__ENTRIES SHOWN__.

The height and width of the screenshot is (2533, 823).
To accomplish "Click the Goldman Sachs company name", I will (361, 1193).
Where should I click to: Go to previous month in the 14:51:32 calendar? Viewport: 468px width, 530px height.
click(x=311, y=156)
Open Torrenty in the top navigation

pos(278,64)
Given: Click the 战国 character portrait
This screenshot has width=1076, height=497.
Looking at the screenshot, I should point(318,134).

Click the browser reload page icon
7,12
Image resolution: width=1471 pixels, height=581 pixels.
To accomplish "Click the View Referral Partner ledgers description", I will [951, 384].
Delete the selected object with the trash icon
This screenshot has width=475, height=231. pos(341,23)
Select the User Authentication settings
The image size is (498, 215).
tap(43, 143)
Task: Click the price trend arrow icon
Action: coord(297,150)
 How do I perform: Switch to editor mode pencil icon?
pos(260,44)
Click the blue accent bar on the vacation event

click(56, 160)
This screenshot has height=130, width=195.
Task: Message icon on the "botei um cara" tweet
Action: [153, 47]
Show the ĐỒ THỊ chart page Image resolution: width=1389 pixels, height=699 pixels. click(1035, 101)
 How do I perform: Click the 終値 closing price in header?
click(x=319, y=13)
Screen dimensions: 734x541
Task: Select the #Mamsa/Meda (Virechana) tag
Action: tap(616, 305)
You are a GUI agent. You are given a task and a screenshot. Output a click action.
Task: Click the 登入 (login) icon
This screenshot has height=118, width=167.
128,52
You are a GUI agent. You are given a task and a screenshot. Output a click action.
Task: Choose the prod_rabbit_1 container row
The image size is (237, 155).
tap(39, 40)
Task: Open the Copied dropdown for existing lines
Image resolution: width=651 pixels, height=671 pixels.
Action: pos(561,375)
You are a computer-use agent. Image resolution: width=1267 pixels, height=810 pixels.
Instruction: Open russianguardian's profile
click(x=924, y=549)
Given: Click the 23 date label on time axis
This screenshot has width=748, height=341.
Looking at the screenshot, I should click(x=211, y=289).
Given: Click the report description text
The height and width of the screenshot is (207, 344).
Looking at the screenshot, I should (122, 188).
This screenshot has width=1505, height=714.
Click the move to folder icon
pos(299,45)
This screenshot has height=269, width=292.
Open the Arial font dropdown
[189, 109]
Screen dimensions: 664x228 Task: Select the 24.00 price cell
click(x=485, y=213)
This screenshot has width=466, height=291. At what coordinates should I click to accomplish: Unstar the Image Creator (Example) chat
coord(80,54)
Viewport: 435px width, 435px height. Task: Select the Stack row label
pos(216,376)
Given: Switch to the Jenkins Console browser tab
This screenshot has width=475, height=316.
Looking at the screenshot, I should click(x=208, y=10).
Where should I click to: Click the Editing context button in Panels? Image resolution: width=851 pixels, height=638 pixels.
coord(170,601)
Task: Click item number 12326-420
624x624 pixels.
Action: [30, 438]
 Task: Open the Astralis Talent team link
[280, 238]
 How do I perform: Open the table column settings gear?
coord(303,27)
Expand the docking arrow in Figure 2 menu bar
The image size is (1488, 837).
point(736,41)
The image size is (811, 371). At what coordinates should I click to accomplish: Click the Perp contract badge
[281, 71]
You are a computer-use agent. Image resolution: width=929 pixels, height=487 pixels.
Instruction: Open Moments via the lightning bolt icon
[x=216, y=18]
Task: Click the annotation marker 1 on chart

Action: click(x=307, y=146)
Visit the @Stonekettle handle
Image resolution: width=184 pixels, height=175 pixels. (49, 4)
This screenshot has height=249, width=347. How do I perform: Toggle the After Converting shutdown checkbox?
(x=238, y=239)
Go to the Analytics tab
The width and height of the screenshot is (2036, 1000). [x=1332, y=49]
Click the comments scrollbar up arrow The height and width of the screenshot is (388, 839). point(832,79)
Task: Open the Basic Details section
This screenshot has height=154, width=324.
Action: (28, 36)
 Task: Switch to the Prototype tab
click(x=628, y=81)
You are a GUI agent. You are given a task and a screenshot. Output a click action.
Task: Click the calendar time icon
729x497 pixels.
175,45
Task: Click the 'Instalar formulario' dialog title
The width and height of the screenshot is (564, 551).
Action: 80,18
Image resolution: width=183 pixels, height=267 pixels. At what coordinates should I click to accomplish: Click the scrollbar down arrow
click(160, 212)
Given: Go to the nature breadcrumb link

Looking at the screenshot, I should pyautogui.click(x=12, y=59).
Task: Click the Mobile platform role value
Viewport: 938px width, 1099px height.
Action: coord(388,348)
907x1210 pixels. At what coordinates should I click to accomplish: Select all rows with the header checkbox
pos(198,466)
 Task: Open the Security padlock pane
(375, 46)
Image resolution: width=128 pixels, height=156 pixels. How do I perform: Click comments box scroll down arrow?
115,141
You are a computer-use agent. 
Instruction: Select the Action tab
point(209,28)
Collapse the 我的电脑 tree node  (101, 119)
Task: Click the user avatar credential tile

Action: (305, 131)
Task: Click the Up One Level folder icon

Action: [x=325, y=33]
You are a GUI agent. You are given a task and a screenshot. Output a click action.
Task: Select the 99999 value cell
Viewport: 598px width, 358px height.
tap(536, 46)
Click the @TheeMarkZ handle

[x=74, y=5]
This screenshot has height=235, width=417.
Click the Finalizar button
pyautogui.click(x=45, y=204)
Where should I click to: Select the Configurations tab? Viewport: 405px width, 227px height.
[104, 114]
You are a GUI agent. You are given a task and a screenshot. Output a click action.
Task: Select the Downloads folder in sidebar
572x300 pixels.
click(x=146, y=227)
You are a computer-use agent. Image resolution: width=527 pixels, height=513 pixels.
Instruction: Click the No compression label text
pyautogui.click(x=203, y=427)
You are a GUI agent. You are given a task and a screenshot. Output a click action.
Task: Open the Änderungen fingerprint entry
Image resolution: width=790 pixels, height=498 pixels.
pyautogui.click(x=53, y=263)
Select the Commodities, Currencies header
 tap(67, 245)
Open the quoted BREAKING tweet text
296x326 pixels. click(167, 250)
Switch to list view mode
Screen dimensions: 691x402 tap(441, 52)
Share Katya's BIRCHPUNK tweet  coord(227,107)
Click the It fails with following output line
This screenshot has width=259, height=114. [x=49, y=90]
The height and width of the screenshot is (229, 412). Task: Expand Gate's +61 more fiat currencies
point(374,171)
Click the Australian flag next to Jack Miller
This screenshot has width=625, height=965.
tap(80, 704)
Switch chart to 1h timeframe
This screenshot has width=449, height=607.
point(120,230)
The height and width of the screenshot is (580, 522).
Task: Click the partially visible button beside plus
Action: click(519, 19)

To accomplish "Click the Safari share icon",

__WHAT NEEDS TO BE DONE__. Copy the records. Each line should match exactly.

__YOUR SOLUTION__.
The height and width of the screenshot is (2533, 823).
To accomplish "Click the Goldman Sachs company name", I will (361, 1193).
Where should I click to: Go to previous month in the 14:51:32 calendar? Viewport: 468px width, 530px height.
click(x=311, y=156)
Open Torrenty in the top navigation

pos(278,64)
Given: Click the 战国 character portrait
This screenshot has width=1076, height=497.
Looking at the screenshot, I should point(318,134).

Click the browser reload page icon
7,12
Image resolution: width=1471 pixels, height=581 pixels.
To accomplish "Click the View Referral Partner ledgers description", I will [951, 384].
Delete the selected object with the trash icon
This screenshot has width=475, height=231. pos(341,23)
Select the User Authentication settings
The image size is (498, 215).
tap(43, 143)
Task: Click the price trend arrow icon
Action: coord(297,150)
 How do I perform: Switch to editor mode pencil icon?
pos(260,44)
Click the blue accent bar on the vacation event

click(56, 160)
This screenshot has height=130, width=195.
Task: Message icon on the "botei um cara" tweet
Action: [153, 47]
Show the ĐỒ THỊ chart page Image resolution: width=1389 pixels, height=699 pixels. click(1035, 101)
 How do I perform: Click the 終値 closing price in header?
click(x=319, y=13)
Screen dimensions: 734x541
Task: Select the #Mamsa/Meda (Virechana) tag
Action: tap(616, 305)
You are a GUI agent. You are given a task and a screenshot. Output a click action.
Task: Click the 登入 (login) icon
This screenshot has height=118, width=167.
128,52
You are a GUI agent. You are given a task and a screenshot. Output a click action.
Task: Choose the prod_rabbit_1 container row
The image size is (237, 155).
tap(39, 40)
Task: Open the Copied dropdown for existing lines
Image resolution: width=651 pixels, height=671 pixels.
Action: pos(561,375)
You are a computer-use agent. Image resolution: width=1267 pixels, height=810 pixels.
Instruction: Open russianguardian's profile
click(x=924, y=549)
Given: Click the 23 date label on time axis
This screenshot has width=748, height=341.
Looking at the screenshot, I should click(x=211, y=289).
Given: Click the report description text
The height and width of the screenshot is (207, 344).
Looking at the screenshot, I should (122, 188).
This screenshot has width=1505, height=714.
Click the move to folder icon
pos(299,45)
This screenshot has height=269, width=292.
Open the Arial font dropdown
[189, 109]
Screen dimensions: 664x228 Task: Select the 24.00 price cell
click(x=485, y=213)
This screenshot has width=466, height=291. At what coordinates should I click to accomplish: Unstar the Image Creator (Example) chat
coord(80,54)
Viewport: 435px width, 435px height. Task: Select the Stack row label
pos(216,376)
Given: Switch to the Jenkins Console browser tab
This screenshot has width=475, height=316.
Looking at the screenshot, I should click(x=208, y=10).
Where should I click to: Click the Editing context button in Panels? Image resolution: width=851 pixels, height=638 pixels.
coord(170,601)
Task: Click item number 12326-420
624x624 pixels.
Action: [30, 438]
 Task: Open the Astralis Talent team link
[280, 238]
 How do I perform: Open the table column settings gear?
coord(303,27)
Expand the docking arrow in Figure 2 menu bar
The image size is (1488, 837).
point(736,41)
The image size is (811, 371). At what coordinates should I click to accomplish: Click the Perp contract badge
[281, 71]
You are a computer-use agent. Image resolution: width=929 pixels, height=487 pixels.
Instruction: Open Moments via the lightning bolt icon
[x=216, y=18]
Task: Click the annotation marker 1 on chart

Action: click(x=307, y=146)
Visit the @Stonekettle handle
Image resolution: width=184 pixels, height=175 pixels. (49, 4)
This screenshot has height=249, width=347. How do I perform: Toggle the After Converting shutdown checkbox?
(x=238, y=239)
Go to the Analytics tab
The width and height of the screenshot is (2036, 1000). [x=1332, y=49]
Click the comments scrollbar up arrow The height and width of the screenshot is (388, 839). point(832,79)
Task: Open the Basic Details section
This screenshot has height=154, width=324.
Action: (28, 36)
 Task: Switch to the Prototype tab
click(x=628, y=81)
You are a GUI agent. You are given a task and a screenshot. Output a click action.
Task: Click the calendar time icon
729x497 pixels.
175,45
Task: Click the 'Instalar formulario' dialog title
The width and height of the screenshot is (564, 551).
Action: 80,18
Image resolution: width=183 pixels, height=267 pixels. At what coordinates should I click to accomplish: Click the scrollbar down arrow
click(160, 212)
Given: Go to the nature breadcrumb link

Looking at the screenshot, I should pyautogui.click(x=12, y=59).
Task: Click the Mobile platform role value
Viewport: 938px width, 1099px height.
Action: coord(388,348)
907x1210 pixels. At what coordinates should I click to accomplish: Select all rows with the header checkbox
pos(198,466)
 Task: Open the Security padlock pane
(375, 46)
Image resolution: width=128 pixels, height=156 pixels. How do I perform: Click comments box scroll down arrow?
115,141
You are a computer-use agent. 
Instruction: Select the Action tab
point(209,28)
Collapse the 我的电脑 tree node  (101, 119)
Task: Click the user avatar credential tile

Action: (305, 131)
Task: Click the Up One Level folder icon

Action: [x=325, y=33]
You are a GUI agent. You are given a task and a screenshot. Output a click action.
Task: Select the 99999 value cell
Viewport: 598px width, 358px height.
tap(536, 46)
Click the @TheeMarkZ handle

[x=74, y=5]
This screenshot has height=235, width=417.
Click the Finalizar button
pyautogui.click(x=45, y=204)
Where should I click to: Select the Configurations tab? Viewport: 405px width, 227px height.
[104, 114]
You are a GUI agent. You are given a task and a screenshot. Output a click action.
Task: Select the Downloads folder in sidebar
572x300 pixels.
click(x=146, y=227)
You are a computer-use agent. Image resolution: width=527 pixels, height=513 pixels.
Instruction: Click the No compression label text
pyautogui.click(x=203, y=427)
You are a GUI agent. You are given a task and a screenshot. Output a click action.
Task: Open the Änderungen fingerprint entry
Image resolution: width=790 pixels, height=498 pixels.
pyautogui.click(x=53, y=263)
Select the Commodities, Currencies header
 tap(67, 245)
Open the quoted BREAKING tweet text
296x326 pixels. click(167, 250)
Switch to list view mode
Screen dimensions: 691x402 tap(441, 52)
Share Katya's BIRCHPUNK tweet  coord(227,107)
Click the It fails with following output line
This screenshot has width=259, height=114. [x=49, y=90]
The height and width of the screenshot is (229, 412). Task: Expand Gate's +61 more fiat currencies
point(374,171)
Click the Australian flag next to Jack Miller
This screenshot has width=625, height=965.
tap(80, 704)
Switch chart to 1h timeframe
This screenshot has width=449, height=607.
point(120,230)
The height and width of the screenshot is (580, 522).
Task: Click the partially visible button beside plus
Action: click(519, 19)

To accomplish "Click the Safari share icon",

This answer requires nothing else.